- WHAT TO PRODUCE -
Could you reproduce every record below exactly as it stands?

- DATA SUPPLIED -
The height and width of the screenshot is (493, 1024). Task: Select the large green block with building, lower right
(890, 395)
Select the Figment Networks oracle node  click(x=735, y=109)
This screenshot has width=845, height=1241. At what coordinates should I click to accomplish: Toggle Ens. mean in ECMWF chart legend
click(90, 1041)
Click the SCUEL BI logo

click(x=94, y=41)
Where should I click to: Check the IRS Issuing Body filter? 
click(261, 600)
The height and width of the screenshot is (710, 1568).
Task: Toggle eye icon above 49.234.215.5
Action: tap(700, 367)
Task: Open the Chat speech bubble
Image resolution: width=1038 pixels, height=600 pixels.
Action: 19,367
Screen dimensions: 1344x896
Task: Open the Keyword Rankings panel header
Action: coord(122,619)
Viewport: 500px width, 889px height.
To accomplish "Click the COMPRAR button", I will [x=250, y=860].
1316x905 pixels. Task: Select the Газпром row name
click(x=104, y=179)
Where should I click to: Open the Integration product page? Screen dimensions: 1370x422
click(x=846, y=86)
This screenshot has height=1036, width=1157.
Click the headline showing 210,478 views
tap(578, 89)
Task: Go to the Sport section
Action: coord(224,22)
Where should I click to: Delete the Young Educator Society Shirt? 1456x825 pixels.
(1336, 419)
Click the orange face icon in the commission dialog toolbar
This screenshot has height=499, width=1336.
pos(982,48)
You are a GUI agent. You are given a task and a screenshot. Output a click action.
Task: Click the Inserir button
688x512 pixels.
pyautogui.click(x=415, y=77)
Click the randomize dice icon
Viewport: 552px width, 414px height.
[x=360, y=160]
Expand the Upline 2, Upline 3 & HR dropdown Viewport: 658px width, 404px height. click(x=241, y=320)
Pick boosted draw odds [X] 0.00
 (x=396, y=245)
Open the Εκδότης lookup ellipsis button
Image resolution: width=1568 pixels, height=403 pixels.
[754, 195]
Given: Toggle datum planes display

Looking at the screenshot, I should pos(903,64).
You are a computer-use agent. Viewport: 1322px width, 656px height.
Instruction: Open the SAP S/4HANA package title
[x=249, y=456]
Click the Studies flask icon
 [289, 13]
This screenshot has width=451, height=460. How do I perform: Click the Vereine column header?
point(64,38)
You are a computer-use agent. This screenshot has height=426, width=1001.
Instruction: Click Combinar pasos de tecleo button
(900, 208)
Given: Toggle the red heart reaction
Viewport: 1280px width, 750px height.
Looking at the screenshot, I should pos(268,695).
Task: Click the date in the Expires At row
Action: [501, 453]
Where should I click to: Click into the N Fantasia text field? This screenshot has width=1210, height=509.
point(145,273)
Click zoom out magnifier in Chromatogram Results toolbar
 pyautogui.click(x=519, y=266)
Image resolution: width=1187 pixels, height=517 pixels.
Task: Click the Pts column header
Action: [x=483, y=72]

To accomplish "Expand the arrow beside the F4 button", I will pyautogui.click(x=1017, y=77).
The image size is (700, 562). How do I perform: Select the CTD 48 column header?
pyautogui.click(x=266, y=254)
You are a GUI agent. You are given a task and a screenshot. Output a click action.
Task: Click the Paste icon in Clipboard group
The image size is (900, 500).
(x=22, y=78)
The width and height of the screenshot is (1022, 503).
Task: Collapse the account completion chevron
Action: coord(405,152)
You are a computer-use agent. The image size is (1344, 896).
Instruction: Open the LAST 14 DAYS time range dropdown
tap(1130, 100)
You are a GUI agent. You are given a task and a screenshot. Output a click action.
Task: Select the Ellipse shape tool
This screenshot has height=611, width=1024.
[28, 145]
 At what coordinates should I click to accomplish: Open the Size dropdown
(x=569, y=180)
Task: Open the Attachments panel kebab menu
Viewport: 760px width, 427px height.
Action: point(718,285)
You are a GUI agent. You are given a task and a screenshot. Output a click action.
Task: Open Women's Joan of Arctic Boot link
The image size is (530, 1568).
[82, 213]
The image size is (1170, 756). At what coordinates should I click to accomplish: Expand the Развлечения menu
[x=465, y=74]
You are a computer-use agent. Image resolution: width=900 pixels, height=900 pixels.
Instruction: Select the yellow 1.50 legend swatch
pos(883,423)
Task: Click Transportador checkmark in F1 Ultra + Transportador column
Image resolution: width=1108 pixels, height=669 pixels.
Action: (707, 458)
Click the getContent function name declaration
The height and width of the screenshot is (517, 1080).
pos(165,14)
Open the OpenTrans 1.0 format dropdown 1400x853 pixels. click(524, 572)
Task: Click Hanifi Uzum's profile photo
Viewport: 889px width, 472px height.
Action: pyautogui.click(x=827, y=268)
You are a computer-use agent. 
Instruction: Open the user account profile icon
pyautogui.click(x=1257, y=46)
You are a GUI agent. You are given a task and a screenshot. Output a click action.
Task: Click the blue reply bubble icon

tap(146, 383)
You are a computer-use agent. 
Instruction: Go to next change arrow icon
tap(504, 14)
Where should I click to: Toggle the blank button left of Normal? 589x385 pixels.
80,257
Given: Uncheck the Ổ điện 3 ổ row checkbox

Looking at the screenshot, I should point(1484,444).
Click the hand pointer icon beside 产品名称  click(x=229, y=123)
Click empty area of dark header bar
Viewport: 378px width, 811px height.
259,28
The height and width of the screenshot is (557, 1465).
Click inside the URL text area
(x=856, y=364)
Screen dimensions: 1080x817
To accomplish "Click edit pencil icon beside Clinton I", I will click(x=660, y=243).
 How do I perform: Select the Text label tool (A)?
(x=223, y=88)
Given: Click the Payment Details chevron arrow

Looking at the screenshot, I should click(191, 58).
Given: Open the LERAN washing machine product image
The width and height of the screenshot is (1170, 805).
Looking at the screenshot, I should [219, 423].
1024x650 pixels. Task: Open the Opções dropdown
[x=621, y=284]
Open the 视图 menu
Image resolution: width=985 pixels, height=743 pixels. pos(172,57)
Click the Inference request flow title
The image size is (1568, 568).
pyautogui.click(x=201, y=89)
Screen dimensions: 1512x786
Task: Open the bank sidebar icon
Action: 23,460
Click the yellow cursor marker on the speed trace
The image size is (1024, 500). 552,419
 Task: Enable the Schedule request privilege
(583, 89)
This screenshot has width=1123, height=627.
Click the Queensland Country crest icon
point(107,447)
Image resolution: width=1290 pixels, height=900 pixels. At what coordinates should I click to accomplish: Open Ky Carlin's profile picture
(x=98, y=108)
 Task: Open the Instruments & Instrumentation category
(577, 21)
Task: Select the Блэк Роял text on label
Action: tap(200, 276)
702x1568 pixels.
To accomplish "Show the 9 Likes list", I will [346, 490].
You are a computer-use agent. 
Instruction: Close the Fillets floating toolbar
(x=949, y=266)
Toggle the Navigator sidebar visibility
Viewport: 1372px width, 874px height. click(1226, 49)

- EXERCISE RESPONSE -
The height and width of the screenshot is (493, 1024). Task: Select the large green block with building, lower right
(890, 395)
Select the Figment Networks oracle node  click(x=735, y=109)
This screenshot has width=845, height=1241. At what coordinates should I click to accomplish: Toggle Ens. mean in ECMWF chart legend
click(90, 1041)
Click the SCUEL BI logo

click(x=94, y=41)
Where should I click to: Check the IRS Issuing Body filter? 
click(261, 600)
The height and width of the screenshot is (710, 1568).
Task: Toggle eye icon above 49.234.215.5
Action: tap(700, 367)
Task: Open the Chat speech bubble
Image resolution: width=1038 pixels, height=600 pixels.
Action: 19,367
Screen dimensions: 1344x896
Task: Open the Keyword Rankings panel header
Action: coord(122,619)
Viewport: 500px width, 889px height.
To accomplish "Click the COMPRAR button", I will [x=250, y=860].
1316x905 pixels. Task: Select the Газпром row name
click(x=104, y=179)
Where should I click to: Open the Integration product page? Screen dimensions: 1370x422
click(x=846, y=86)
This screenshot has height=1036, width=1157.
Click the headline showing 210,478 views
tap(578, 89)
Task: Go to the Sport section
Action: coord(224,22)
Where should I click to: Delete the Young Educator Society Shirt? 1456x825 pixels.
(1336, 419)
Click the orange face icon in the commission dialog toolbar
This screenshot has height=499, width=1336.
pos(982,48)
You are a GUI agent. You are given a task and a screenshot. Output a click action.
Task: Click the Inserir button
688x512 pixels.
pyautogui.click(x=415, y=77)
Click the randomize dice icon
Viewport: 552px width, 414px height.
[x=360, y=160]
Expand the Upline 2, Upline 3 & HR dropdown Viewport: 658px width, 404px height. click(x=241, y=320)
Pick boosted draw odds [X] 0.00
 (x=396, y=245)
Open the Εκδότης lookup ellipsis button
Image resolution: width=1568 pixels, height=403 pixels.
[754, 195]
Given: Toggle datum planes display

Looking at the screenshot, I should pos(903,64).
You are a computer-use agent. Viewport: 1322px width, 656px height.
Instruction: Open the SAP S/4HANA package title
[x=249, y=456]
Click the Studies flask icon
 [289, 13]
This screenshot has width=451, height=460. How do I perform: Click the Vereine column header?
point(64,38)
You are a computer-use agent. This screenshot has height=426, width=1001.
Instruction: Click Combinar pasos de tecleo button
(900, 208)
Given: Toggle the red heart reaction
Viewport: 1280px width, 750px height.
Looking at the screenshot, I should pos(268,695).
Task: Click the date in the Expires At row
Action: [501, 453]
Where should I click to: Click into the N Fantasia text field? This screenshot has width=1210, height=509.
point(145,273)
Click zoom out magnifier in Chromatogram Results toolbar
 pyautogui.click(x=519, y=266)
Image resolution: width=1187 pixels, height=517 pixels.
Task: Click the Pts column header
Action: [x=483, y=72]

To accomplish "Expand the arrow beside the F4 button", I will pyautogui.click(x=1017, y=77).
The image size is (700, 562). How do I perform: Select the CTD 48 column header?
pyautogui.click(x=266, y=254)
You are a GUI agent. You are given a task and a screenshot. Output a click action.
Task: Click the Paste icon in Clipboard group
The image size is (900, 500).
(x=22, y=78)
The width and height of the screenshot is (1022, 503).
Task: Collapse the account completion chevron
Action: coord(405,152)
You are a computer-use agent. The image size is (1344, 896).
Instruction: Open the LAST 14 DAYS time range dropdown
tap(1130, 100)
You are a GUI agent. You are given a task and a screenshot. Output a click action.
Task: Select the Ellipse shape tool
This screenshot has height=611, width=1024.
[28, 145]
 At what coordinates should I click to accomplish: Open the Size dropdown
(x=569, y=180)
Task: Open the Attachments panel kebab menu
Viewport: 760px width, 427px height.
Action: point(718,285)
You are a GUI agent. You are given a task and a screenshot. Output a click action.
Task: Open Women's Joan of Arctic Boot link
The image size is (530, 1568).
[82, 213]
The image size is (1170, 756). At what coordinates should I click to accomplish: Expand the Развлечения menu
[x=465, y=74]
You are a computer-use agent. Image resolution: width=900 pixels, height=900 pixels.
Instruction: Select the yellow 1.50 legend swatch
pos(883,423)
Task: Click Transportador checkmark in F1 Ultra + Transportador column
Image resolution: width=1108 pixels, height=669 pixels.
Action: (707, 458)
Click the getContent function name declaration
The height and width of the screenshot is (517, 1080).
pos(165,14)
Open the OpenTrans 1.0 format dropdown 1400x853 pixels. click(524, 572)
Task: Click Hanifi Uzum's profile photo
Viewport: 889px width, 472px height.
Action: pyautogui.click(x=827, y=268)
You are a computer-use agent. 
Instruction: Open the user account profile icon
pyautogui.click(x=1257, y=46)
You are a GUI agent. You are given a task and a screenshot. Output a click action.
Task: Click the blue reply bubble icon

tap(146, 383)
You are a computer-use agent. 
Instruction: Go to next change arrow icon
tap(504, 14)
Where should I click to: Toggle the blank button left of Normal? 589x385 pixels.
80,257
Given: Uncheck the Ổ điện 3 ổ row checkbox

Looking at the screenshot, I should point(1484,444).
Click the hand pointer icon beside 产品名称  click(x=229, y=123)
Click empty area of dark header bar
Viewport: 378px width, 811px height.
259,28
The height and width of the screenshot is (557, 1465).
Click inside the URL text area
(x=856, y=364)
Screen dimensions: 1080x817
To accomplish "Click edit pencil icon beside Clinton I", I will click(x=660, y=243).
 How do I perform: Select the Text label tool (A)?
(x=223, y=88)
Given: Click the Payment Details chevron arrow

Looking at the screenshot, I should click(191, 58).
Given: Open the LERAN washing machine product image
The width and height of the screenshot is (1170, 805).
Looking at the screenshot, I should [219, 423].
1024x650 pixels. Task: Open the Opções dropdown
[x=621, y=284]
Open the 视图 menu
Image resolution: width=985 pixels, height=743 pixels. pos(172,57)
Click the Inference request flow title
The image size is (1568, 568).
pyautogui.click(x=201, y=89)
Screen dimensions: 1512x786
Task: Open the bank sidebar icon
Action: 23,460
Click the yellow cursor marker on the speed trace
The image size is (1024, 500). 552,419
 Task: Enable the Schedule request privilege
(583, 89)
This screenshot has width=1123, height=627.
Click the Queensland Country crest icon
point(107,447)
Image resolution: width=1290 pixels, height=900 pixels. At what coordinates should I click to accomplish: Open Ky Carlin's profile picture
(x=98, y=108)
 Task: Open the Instruments & Instrumentation category
(577, 21)
Task: Select the Блэк Роял text on label
Action: tap(200, 276)
702x1568 pixels.
To accomplish "Show the 9 Likes list", I will [346, 490].
You are a computer-use agent. 
Instruction: Close the Fillets floating toolbar
(x=949, y=266)
Toggle the Navigator sidebar visibility
Viewport: 1372px width, 874px height. click(1226, 49)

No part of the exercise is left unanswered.